Every school needs to assess and control fire risks in accordance with the Regulatory Reform (Fire Safety) Order 2005. This details key preventative action, including:

  • A detection and warning system that can be clearly heard and seen.
  • Firefighting measures that cover:
a) Extinguisher provision – suitable for the types of fire you may experience (from chemical and kitchen to electrical), insufficient number and suitably located on exit routes.
b) Sprinkler systems –  to protect buildings from fire damage.
  • Unobstructed escape routes within a suitable travel distance.
  • Emergency lighting that leads pupils and staff to a safe assembly point in the event of a power cut. Lights should also be installed on escape routes and near to escape doors.
  • Signs and notices to indicate escape routes, call points, extinguisher types and – vitally – your emergency plan.
  • Safe storage for flammable materials and chemicals. Whether they’re being used in the chemistry room or by your grounds maintenance team, hazardous substances must be stored in locked metal cabinets with at least 30 minutes’ fire resistance.
  • Fume cabinets in science labs to shield accidental blasts and prevent exposure to hazardous gases or dust during experiments. An initial COSHH assessment will identify the right model for your needs and staff training should cover both general use and emergency procedures.
  • A communication to parents and site visitors detailing your no-smoking policy, with follow-up reminders if needed.
  • A comprehensive maintenance plan – managed by a trained, competent person – covering your site’s alarm, lighting and fire extinguishers. Set your timings as follows:

a) Assessments of your fixed wiring system at intervals of no greater than 5 years, completed by a NICEIC-approved contractor.

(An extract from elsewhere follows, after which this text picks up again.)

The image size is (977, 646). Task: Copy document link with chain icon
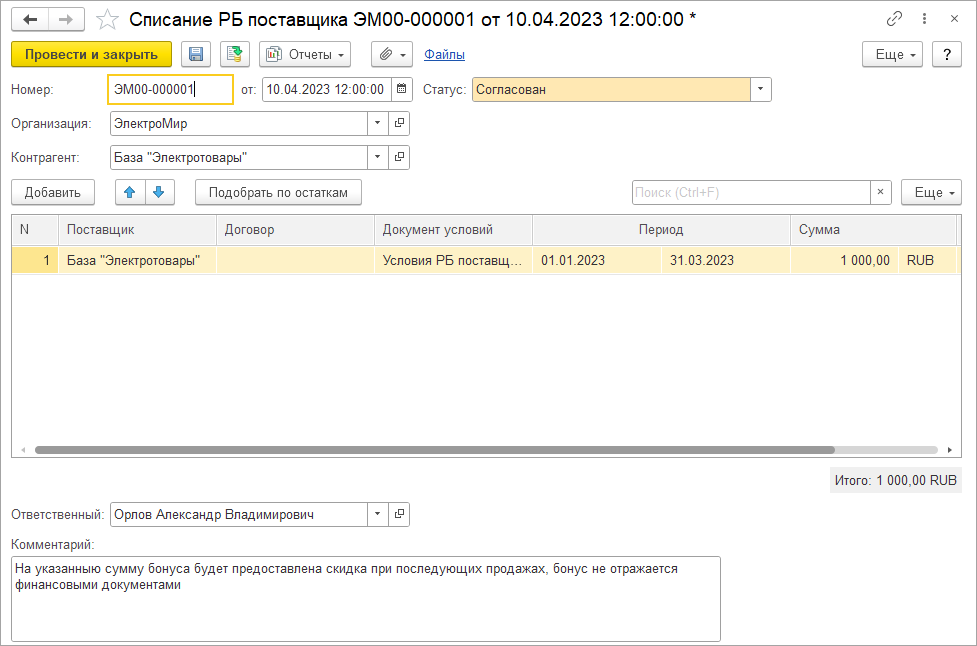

b) Annual services for your alarm and lighting systems, fire call points and extinguishers, carried out by a certified product professional.

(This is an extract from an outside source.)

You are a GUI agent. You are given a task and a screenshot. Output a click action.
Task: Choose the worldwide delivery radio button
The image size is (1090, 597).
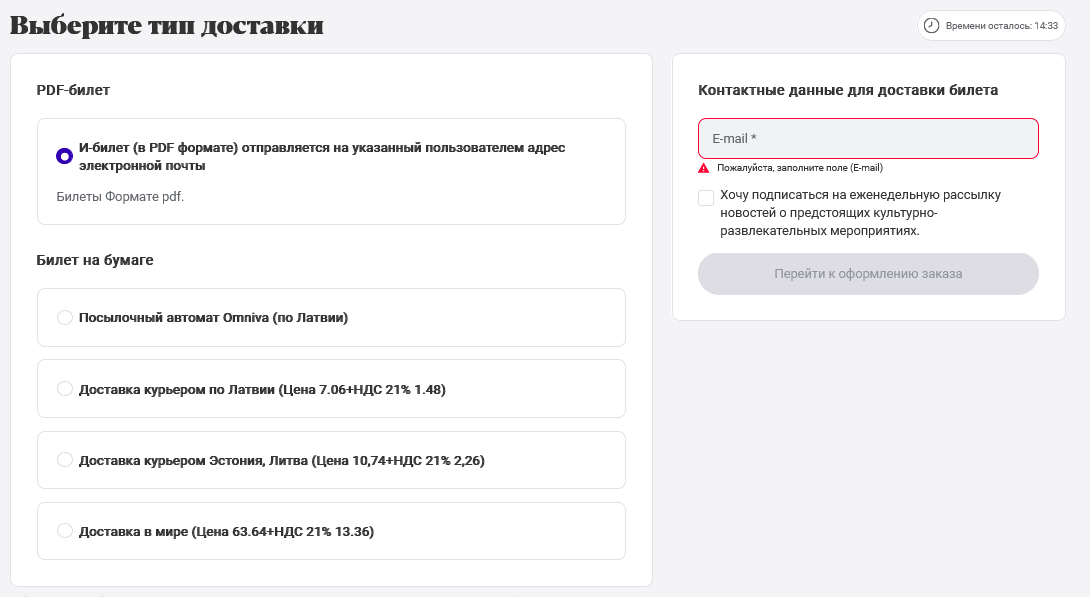pos(65,530)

c) Twice-yearly fire drills.

d) In-house weekly alarm tests and fire call point tests, with one different call point actioned per week to ensure the bell is working effectively.

e) Three-monthly lighting tests.

f) Routine examination of your portable appliances.

Fire safety responsibilities

During drills or in the event of a fire, teachers are responsible for the safe evacuation of their students and a subsequent class roll call – but pupils also have an important part to play.

Students should understand what to do when the alarm sounds, including which fire exits to use, their pre-arranged assembly point, actions to take if they discover a fire and their role in keeping gangways clear. In particular, pupils should be reminded about hanging coats and bags out of the way to ensure a safe exit in an emergency.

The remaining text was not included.